Exactly. Good to know that I’m not the only one to notice this.

I'm pretty sure the essay was in Touchstone, but when and by whom I have no idea.

Just came across this idea of values vs. true "goods" again, this time in a book by the Canadian philosopher George Grant. He criticizes the use of the word "values" as a shorthand way of denying that things have inherent goods or purpose, and attributes it to the filtering of Nietzschean thought into common parlance via existentialism.

This is in a book of interviews with Grant called George Grant in Conversation, but apparently he has a whole book which is a series of lectures on Nietzsche, Time and History. Going to try and track down a copy.

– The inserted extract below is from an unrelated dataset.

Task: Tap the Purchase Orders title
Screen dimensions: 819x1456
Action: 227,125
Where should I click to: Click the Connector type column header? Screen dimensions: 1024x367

Correction: the Grant book is called Time As History.

"...shorthand way of denying that things have inherent goods or purpose..."

Yes, that's a more general articulation of what I was trying to say.

I've seen good things attributed to Grant before but don't really know anything about him.

Just finished Grant's Time as History, his series of lectures on Nietzsche. Outstanding. He manages to flesh out Nietzsche's thought and his importance/influence in a mere 60 pages of readable, comprehensible prose. It's notable that he does not really critique Nietzsche here, but introduces him and clears away misconceptions, and saves his disagreements for the final lecture.

It's too bad that this book isn't better known. Perhaps that's partly because of its title, which ideally would be Time as History: Lectures on Nietzsche, or something along those lines. If you did not know the book or anything about its subject you'd have no reason to guess it has to do with Nietzsche.

The book also contains a lengthy introduction to Grant's life and thought by his biographer, William Christian, but I'd recommend skipping it and going straight to the lectures, then reading it afterwards.

I might have to read some more Nietzsche before that. Or maybe that would serve the same purpose.